1H NMR (300 MHz, DMSO-d6 w/TMS) :δ 10.3-8.8 (vbs, 3 H), 7.88 (s, 1H), 6.89 (s, 1H), 6.59 (s, 2H), 2.48 (d, J = 6.7 Hz, 2 H), 2.00-1.70 (m, 4 H), 1.70-1.57 (m, 2 H), 1.56 (s, 3 H), 1.54 (s, 3 H), 1.21-1.04 (m, 1 H))
13C NMR (75MHz, DMSO-d6 w/ TMS) : δ 166.7, 134.4, 134.1, 133.4, 124.8, 124.3, 117.9, 37.6, 34.1, 32.2, 31.1, 28.7, 19.0, 18.7. - 4(5)-Cyclohex-3-enylmethyl-1H-imidazole, but-2-enedioic acid salt is prepared by substituting 3-cyclohexene-1-methanol in the method of W-1
-
- To a slurry of NaH (60% in oil) (6.92 g, 288.28 mmol) in anhydrous THF (1500 ml) at 0°C under argon with vigorous mechanical stirring added the trimethyl phosphonoacetate (52.50 g, 288.28 mmol) dropwise. Stirred this mixture an additional 30 minutes before adding the 1,4-cyclohexanedione mono-ethylene ketal (40.93 g, 262.07 mmol) in THF (170 ml) dropwise. The mixture was stirred an additional 18 h at 20°C and then concentrated under reduced pressure. This residue was taken up in diethyl ether (1000 ml) and washed consecutively with H2O and brine, dried (MgSO4), filtered and concentrated to give 60.08 g (98%) of the unsaturated ester 1 which was carried on without further purification. To a solution of unsaturated ester 1 in EtOAc (500 ml) added the palladium (10 wt. % on activated carbon) (2.13g). This slurry was saturated with H2 by repeated evacuations and H2 backfills and then stirred for 16 h under one atmosphere pressure of H2. Celite (5 g) was added to the reaction, the palladium was filtered off and the filtrate was concentrated under reduced pressure to give 59.45 g (98%) of the saturated ester 2 which was carried on without further purification.
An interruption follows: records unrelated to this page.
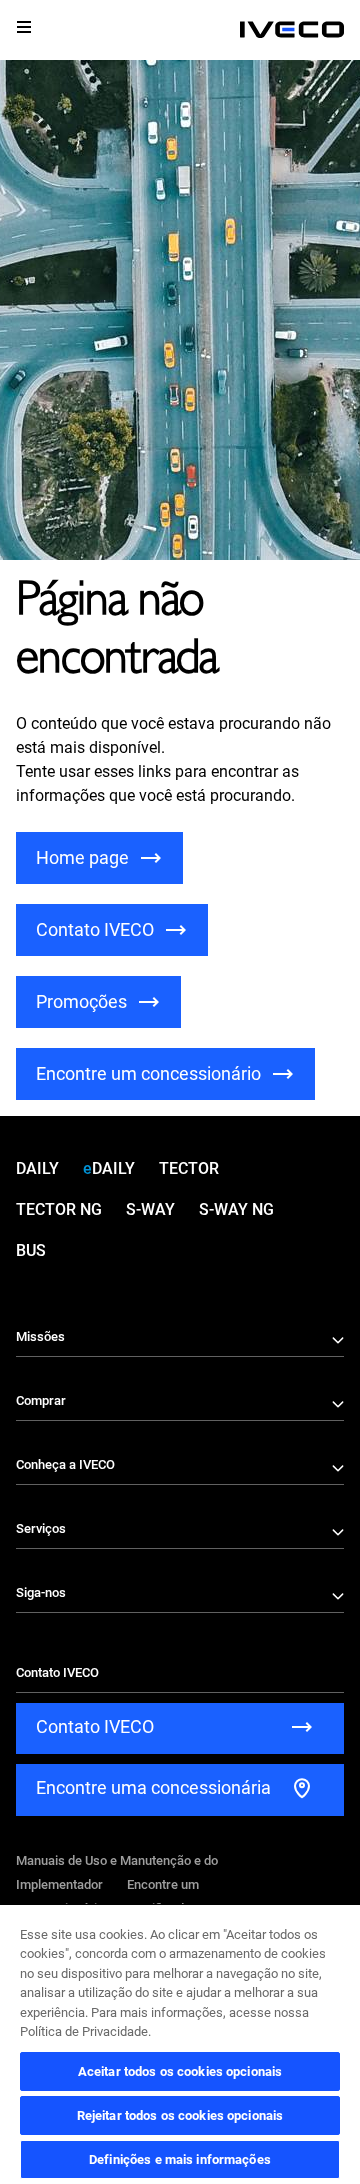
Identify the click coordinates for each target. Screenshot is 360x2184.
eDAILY (109, 1168)
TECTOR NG (59, 1209)
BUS (31, 1250)
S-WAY (150, 1209)
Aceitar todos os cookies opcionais (180, 2071)
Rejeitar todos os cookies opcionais (180, 2115)
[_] (292, 30)
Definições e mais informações (180, 2159)
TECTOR (189, 1168)
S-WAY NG (236, 1209)
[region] (180, 2043)
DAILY (37, 1168)
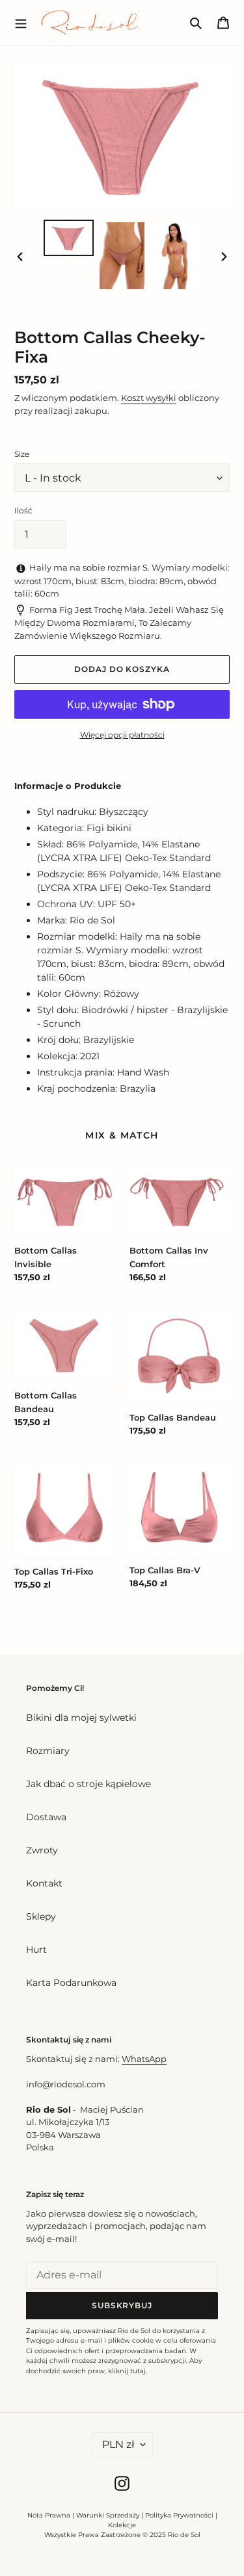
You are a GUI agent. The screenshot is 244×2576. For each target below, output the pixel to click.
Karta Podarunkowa (71, 1983)
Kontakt (44, 1883)
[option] (69, 237)
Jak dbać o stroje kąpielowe (88, 1784)
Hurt (36, 1949)
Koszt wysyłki (148, 398)
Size (21, 454)
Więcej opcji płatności (122, 735)
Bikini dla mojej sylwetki (81, 1717)
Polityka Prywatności (179, 2515)
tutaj (138, 2371)
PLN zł (118, 2444)
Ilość (23, 510)
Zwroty (42, 1850)
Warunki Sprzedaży (107, 2515)
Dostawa (46, 1817)
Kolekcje (122, 2525)
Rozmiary (48, 1751)
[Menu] (20, 22)
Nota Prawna (48, 2515)
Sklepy (41, 1916)
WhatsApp (144, 2059)
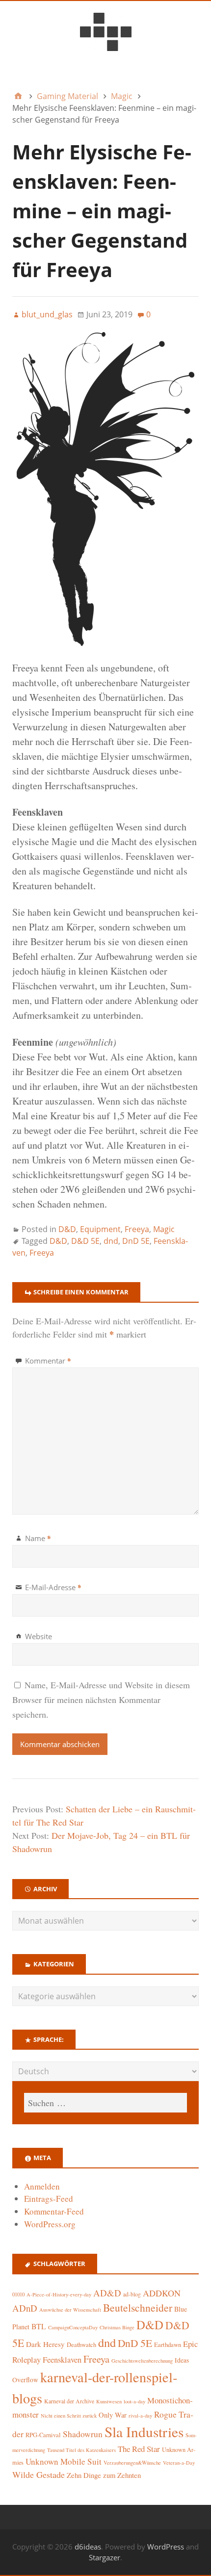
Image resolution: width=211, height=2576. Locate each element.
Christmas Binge (117, 2327)
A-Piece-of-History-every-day (58, 2294)
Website (38, 1636)
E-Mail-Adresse (53, 1587)
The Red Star (139, 2448)
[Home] (18, 96)
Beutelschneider (137, 2307)
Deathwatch (81, 2345)
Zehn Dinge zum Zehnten (104, 2475)
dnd (111, 1241)
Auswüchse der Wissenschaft (70, 2309)
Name (38, 1538)
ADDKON (162, 2293)
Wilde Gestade (38, 2474)
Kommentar (48, 1360)
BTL (38, 2326)
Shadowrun (83, 2434)
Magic (164, 1229)
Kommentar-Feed (54, 2211)
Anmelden (42, 2186)
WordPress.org (50, 2224)
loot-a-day (134, 2401)
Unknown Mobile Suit (64, 2461)
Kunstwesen (109, 2401)
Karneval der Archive (69, 2401)
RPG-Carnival (43, 2435)
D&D (67, 1229)
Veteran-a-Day (179, 2462)
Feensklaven (62, 2359)
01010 (18, 2294)
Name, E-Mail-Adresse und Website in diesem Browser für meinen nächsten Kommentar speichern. (101, 1699)
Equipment (100, 1229)
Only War (113, 2415)
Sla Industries (144, 2431)
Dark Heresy (45, 2344)
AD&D (107, 2293)
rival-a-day (140, 2415)
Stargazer (104, 2557)
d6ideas (88, 2546)
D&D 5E (85, 1241)
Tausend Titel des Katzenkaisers (81, 2450)
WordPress (165, 2546)
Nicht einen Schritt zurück (69, 2415)
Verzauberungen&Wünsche (132, 2462)
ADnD (24, 2308)
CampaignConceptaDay (73, 2327)
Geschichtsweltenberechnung (142, 2360)
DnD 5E (136, 1241)
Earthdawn (167, 2345)
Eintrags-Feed (48, 2198)
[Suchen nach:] (105, 2102)
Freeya (137, 1229)
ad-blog (132, 2294)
To a solution of LiAlH4 (200.00 ml, 1 M in diethyl ether) at -78°C under argon was added the unsaturated ester 2 in anhydrous THF (400 ml) in a slow stream with vigorous mechanical stirring. Upon warming to 20°C additional THF (600 ml) was added and the reaction was stirred 1 h. The mixture was cooled to 0°C and quenched by the careful, consecutive addition of H2O (7.60 ml), NaOH (7.60 ml of a 15% aqueous solution), and an additional portion of H2O (22.80 ml). The solids were filtered off and the filtrate was concentrated under reduced pressure. Subsequent purification by chromatography on SiO2 with 20-50% EtOAc:hexanes gave 50.93 g (98%) of the alcohol 3 as a pale oil. To a solution of oxalyl chloride (20.65 ml, 41.29 mmol) in anhydrous CH2Cl2 (100 ml) at -78°C under argon was added dropwise a solution of DMSO (6.72 g, 86.02 mmol) in CH2Cl2 (25 ml).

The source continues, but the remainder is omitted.